■ Given records ■
-- -- --

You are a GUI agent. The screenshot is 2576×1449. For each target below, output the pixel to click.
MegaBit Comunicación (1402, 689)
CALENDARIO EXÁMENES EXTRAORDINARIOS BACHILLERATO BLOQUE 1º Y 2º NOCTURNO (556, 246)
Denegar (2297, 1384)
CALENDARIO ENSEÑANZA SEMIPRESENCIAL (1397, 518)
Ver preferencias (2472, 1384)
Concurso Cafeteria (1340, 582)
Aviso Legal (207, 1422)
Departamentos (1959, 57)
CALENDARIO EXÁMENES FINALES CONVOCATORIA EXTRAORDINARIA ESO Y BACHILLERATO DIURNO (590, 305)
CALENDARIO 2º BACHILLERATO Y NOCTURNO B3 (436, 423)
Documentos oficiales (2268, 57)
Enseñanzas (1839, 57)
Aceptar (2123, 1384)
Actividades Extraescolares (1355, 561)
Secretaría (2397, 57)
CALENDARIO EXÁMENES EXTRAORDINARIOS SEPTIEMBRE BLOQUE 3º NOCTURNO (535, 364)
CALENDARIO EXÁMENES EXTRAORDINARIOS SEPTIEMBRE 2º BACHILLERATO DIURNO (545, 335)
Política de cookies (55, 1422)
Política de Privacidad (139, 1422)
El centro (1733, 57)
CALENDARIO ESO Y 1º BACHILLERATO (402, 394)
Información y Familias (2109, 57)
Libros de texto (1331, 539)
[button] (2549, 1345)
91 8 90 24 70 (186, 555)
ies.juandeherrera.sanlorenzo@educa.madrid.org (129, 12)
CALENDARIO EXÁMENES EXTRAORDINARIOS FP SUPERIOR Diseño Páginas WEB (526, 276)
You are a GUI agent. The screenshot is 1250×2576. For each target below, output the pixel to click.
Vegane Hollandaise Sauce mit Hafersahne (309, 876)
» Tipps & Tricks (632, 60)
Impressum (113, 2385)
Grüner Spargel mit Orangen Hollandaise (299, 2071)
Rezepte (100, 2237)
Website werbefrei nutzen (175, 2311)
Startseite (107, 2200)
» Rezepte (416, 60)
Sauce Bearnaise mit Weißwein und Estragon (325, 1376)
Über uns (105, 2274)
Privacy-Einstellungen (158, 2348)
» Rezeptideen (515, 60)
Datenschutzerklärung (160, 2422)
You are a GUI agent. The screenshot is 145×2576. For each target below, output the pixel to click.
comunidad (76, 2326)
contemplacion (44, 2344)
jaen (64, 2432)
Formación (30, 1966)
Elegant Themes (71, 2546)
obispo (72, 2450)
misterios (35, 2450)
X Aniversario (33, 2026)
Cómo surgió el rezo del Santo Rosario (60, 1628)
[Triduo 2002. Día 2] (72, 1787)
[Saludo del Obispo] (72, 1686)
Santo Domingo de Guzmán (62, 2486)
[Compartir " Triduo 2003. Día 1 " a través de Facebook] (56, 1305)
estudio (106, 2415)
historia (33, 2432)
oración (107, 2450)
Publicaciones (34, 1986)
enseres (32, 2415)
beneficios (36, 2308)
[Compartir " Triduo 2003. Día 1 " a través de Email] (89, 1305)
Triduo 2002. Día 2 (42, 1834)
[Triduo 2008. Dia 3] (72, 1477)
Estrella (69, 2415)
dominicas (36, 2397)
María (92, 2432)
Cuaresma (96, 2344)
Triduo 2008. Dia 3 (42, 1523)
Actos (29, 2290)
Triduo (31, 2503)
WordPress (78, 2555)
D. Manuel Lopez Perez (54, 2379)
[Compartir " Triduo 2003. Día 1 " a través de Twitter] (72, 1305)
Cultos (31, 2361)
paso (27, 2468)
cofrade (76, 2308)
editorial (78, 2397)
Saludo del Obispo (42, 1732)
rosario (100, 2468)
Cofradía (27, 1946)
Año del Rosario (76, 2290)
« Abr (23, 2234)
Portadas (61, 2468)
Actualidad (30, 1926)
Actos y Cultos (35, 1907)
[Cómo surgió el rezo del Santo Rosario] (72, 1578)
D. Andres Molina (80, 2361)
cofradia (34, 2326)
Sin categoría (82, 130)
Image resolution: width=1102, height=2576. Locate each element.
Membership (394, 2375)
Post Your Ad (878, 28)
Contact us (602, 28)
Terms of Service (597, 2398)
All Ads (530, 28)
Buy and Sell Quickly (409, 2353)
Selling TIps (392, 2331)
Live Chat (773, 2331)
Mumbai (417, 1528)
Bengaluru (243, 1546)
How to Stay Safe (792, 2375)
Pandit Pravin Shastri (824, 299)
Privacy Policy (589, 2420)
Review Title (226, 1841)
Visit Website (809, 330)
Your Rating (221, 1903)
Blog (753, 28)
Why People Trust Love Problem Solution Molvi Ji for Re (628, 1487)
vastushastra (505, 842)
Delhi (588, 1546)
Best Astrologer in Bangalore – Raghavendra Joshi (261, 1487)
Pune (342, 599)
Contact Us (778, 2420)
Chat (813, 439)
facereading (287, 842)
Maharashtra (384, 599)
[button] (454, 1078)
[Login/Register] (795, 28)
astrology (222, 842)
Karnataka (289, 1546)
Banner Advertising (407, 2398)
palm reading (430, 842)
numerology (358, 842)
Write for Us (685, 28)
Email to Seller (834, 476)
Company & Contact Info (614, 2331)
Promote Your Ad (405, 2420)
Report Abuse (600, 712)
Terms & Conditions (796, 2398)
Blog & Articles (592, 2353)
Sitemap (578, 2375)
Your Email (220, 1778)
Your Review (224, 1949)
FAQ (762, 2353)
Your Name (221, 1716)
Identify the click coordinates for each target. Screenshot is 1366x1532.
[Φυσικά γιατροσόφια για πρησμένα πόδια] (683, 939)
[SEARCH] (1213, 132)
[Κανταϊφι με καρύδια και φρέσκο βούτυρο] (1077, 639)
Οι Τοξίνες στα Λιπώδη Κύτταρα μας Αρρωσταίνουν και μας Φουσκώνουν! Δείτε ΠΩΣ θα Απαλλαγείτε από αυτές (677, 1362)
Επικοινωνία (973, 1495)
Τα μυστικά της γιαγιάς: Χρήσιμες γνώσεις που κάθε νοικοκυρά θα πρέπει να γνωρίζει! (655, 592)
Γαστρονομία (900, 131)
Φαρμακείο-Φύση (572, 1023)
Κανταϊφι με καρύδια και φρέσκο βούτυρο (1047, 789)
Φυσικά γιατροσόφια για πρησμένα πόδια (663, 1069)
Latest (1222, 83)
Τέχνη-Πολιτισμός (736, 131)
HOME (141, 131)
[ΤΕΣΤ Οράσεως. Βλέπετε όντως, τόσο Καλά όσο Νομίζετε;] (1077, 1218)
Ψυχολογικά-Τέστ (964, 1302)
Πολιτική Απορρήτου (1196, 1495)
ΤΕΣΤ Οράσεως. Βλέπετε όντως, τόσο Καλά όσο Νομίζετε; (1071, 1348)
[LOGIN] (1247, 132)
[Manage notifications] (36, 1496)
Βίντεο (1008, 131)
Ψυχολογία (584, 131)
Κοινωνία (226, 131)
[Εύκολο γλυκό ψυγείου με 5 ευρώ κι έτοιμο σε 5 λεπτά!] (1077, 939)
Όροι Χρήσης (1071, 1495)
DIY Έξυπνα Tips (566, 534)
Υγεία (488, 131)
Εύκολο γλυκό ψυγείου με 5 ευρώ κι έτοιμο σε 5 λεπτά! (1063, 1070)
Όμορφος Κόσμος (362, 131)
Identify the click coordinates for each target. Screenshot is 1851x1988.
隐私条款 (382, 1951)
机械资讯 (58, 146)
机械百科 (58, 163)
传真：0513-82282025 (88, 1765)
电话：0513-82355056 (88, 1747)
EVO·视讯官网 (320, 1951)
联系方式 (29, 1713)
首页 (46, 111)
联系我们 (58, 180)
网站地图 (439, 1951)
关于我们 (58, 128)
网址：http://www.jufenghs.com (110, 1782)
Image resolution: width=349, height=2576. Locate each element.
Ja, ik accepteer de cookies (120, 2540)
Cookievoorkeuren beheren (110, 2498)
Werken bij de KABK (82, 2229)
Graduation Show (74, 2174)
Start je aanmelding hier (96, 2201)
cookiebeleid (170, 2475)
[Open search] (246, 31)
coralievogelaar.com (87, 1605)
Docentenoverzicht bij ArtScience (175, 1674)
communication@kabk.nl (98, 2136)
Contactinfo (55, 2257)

-- -- --

■ Work required ■
Output only the count of lines in the data containing "Νομίζετε".

■ Response for this exercise ■
2